An. S., il Giornale 20/6/2013, 20 giugno 2013
LA FORMULA DEL 3% PUO’ FRUTTARE 17 MILIARDI
Al massimo mezzo punto di Pil. Sette o otto miliardi, da spendere in poche selezionate operazioni oppure 17 miliardi da utilizzare per lo sviluppo, lavoro e fisco?
All’esterno non appare, anche perché il governo preferisce giocare a carte coperte fino al Consiglio europeo di fine mese. Ma gli spazi per andare un po’ oltre i limiti europei favorire la crescita ci sono.

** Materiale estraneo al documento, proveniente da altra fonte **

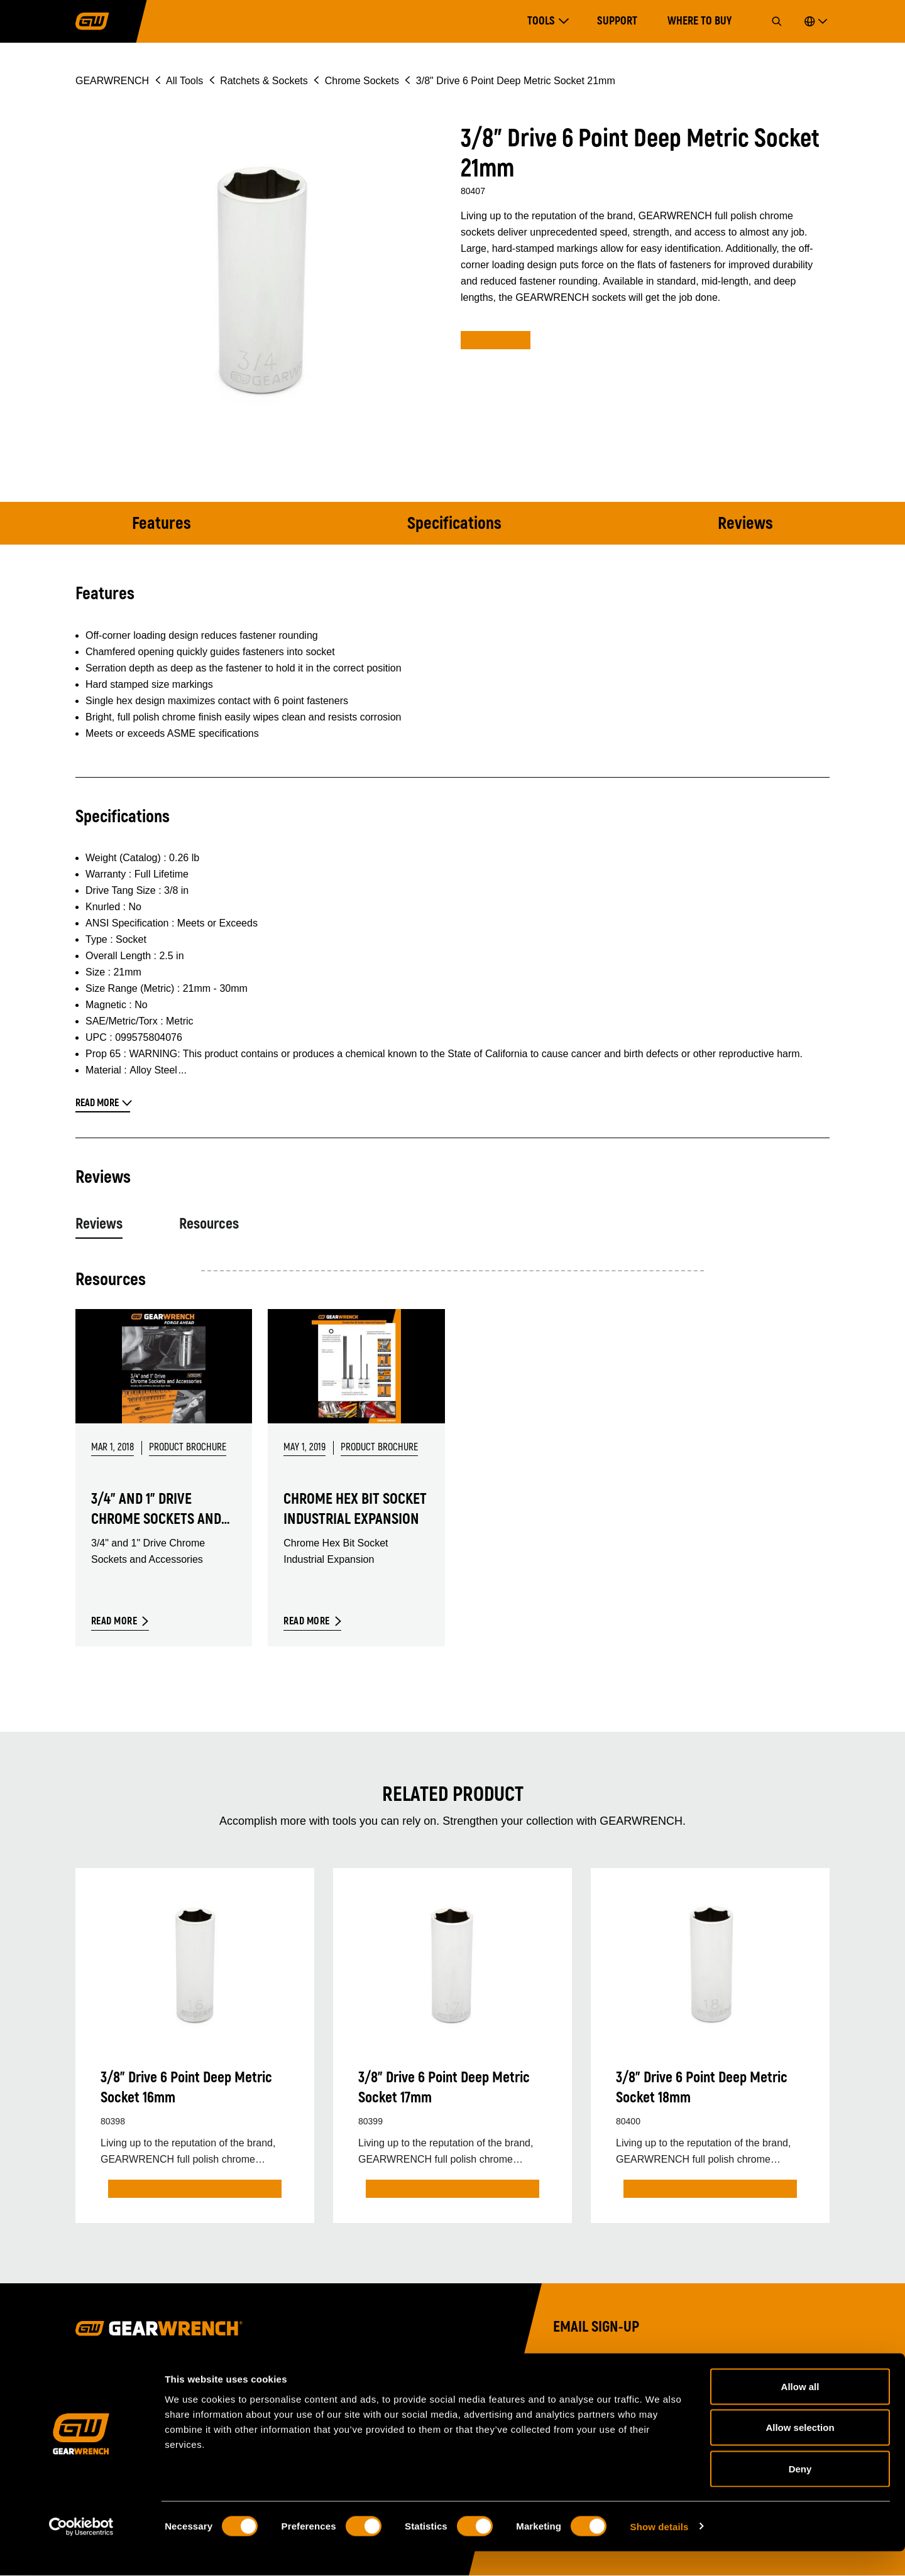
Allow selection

E non da oggi. Sul tesoretto che si libererà grazie all’uscita dell’Italia dalla procedura di infrazione si era scatenata già qualche settimana uno scontro tra due filosofie che investe le cifre e anche la destinazione delle risorse che arriveranno nel 2014.
C’è una versione minima e il ragionamento è questo. Non siamo più nella lista dei cattivi e Bruxelles ci concede spesa in deficit, secondo lo stesso meccanismo utilizzato nel 2013 per il pagamento dei debiti della pubblica amministrazione. Ma il prossimo anno da un rapporto tra disavanzo e Pil ufficiale del 1,8% potremo arrivare al massimo al 2,3%-2,5%, per rispettare gli impegni sul pareggio strutturale di bilancio.
Secondo l’altra concezione, quella più ottimistica, nessuno vuole limitarci al 2,3%, nemmeno i partner europei più rigoristi ci potranno impedire di ripetere quello che è stato fatto nel 2013 per pagare i debiti della Pa verso i privati. «Possiamo arrivare al 2,9%», assicura una qualificata fonte del governo. Anche perché paesi ben più pesanti del nostro, come la Francia, sono sopra la soglia del 3% e hanno ottenuto più tempo per tornare sotto il limite che noi già rispettiamo.
Secondo questo ragionamento ci sarebbe quindi uno 0,6% di Pil in più da spendere rispetto alle previsioni. E non è poco. Sono, all’incirca, altri 9-10 miliardi di euro che portano la cifra complessiva intorno ai 16-17 miliardi di euro. Cifra che potrebbe aumentare per i progetti cofinanziati dalla Ue. Sempre che - e questo è un altro argomento di chi sostiene la versione minima, quella dei 7 o meno miliardi - le previsioni di crescita e di deficit siano rispettate.
Altro fronte è appunto quello dell’utilizzo delle risorse. Allo stato è escluso che possano andare al taglio del cuneo fiscale, che stanno chiedendo a gran voce gli industriali (Confindustria ha chiesto una terapia d’urto da 12 miliardi solo nel 2014) e il Pdl, che vorrebbe l’azzeramento di tasse e contributi per le nuove assunzioni. L’Europa, è la tesi di Palazzo Chigi, non ci permette di tagliare le tasse. Al massimo ci fa cofinanziare progetti europei per i giovani e quelli per investimenti produttivi, che comunque,in seconda battuta, favoriscono l’occupazione. Il punto è che anche sul «come» verranno spese le risorse, l’Italia dovrà trattare. E fare valere le proprie ragioni, come del resto fanno gli altri partner europei.